The Challenge
At a leading forecasting company, Customer Managers are part of the customer service team and serve as the main point of contact for retail clients. They understand the customer and the business context, but they are not data analysts or data engineers. Every month, retailers submit data for forecasting. The problem is that the data is not always clean, complete, or ready for analysis. This often leads to a ping-pong between the customer, customer manager, and data team to clarify and fix issues before forecasting can even start.
The challenge continues after the forecast is delivered. Customers naturally ask “what if?” questions: What happens if we remove an article? What if we change something? To answer these questions, the customer manager again needs to involve the data and AI team.

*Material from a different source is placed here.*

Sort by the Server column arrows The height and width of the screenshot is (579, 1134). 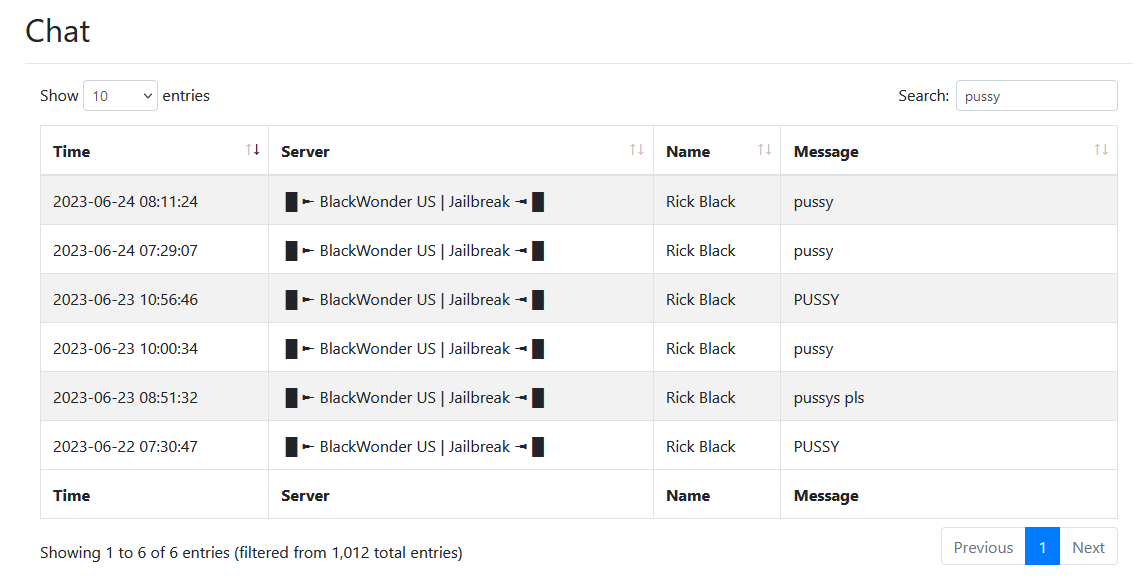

These repeated interactions make the process slow, difficult to scale, and highly dependent on specialized teams—turning relatively simple customer questions into time-consuming tasks.
The Solution
The solution was built around a simple goal: give customer service team more autonomy while reducing unnecessary dependency on the AI team.
- Resolve data issues earlier: Customer managers can identify and communicate data problems before they reach the data and AI team, reducing unnecessary back-and-forth with clients.
- Answer customer questions faster: Many statistical, mathematical, and “what-if” questions can be handled directly by the agent instead of being passed to technical experts.
- Speak the customer’s language: Customer managers can interact with the system using their own business terminology rather than needing to translate their questions into technical or statistical language.
- Turn data into immediate insight: Results are presented through visualizations that help customer managers quickly understand what is happening and communicate it back to the customer.
The result is a faster, more scalable forecasting process where customer managers can handle more of the day-to-day interaction themselves, while data and AI experts can focus on more complex analytical work.
What Was Built
explai’s agentic solution began taking shape in March 2025, following a two-day onsite requirement study. Through interviews with a customer manager, CTO, and CEO, and by exploring existing forecasting documents and workflows, the team identified four main pain points:
- Data-quality layer: explai’s existing ingestion capability was enhanced with an intelligent data-quality layer. The agent analyzes incoming data, generates metadata based on its content, and identifies potential issues before the data reaches the data and AI team. Each new submission can be checked until the data is ready for forecasting.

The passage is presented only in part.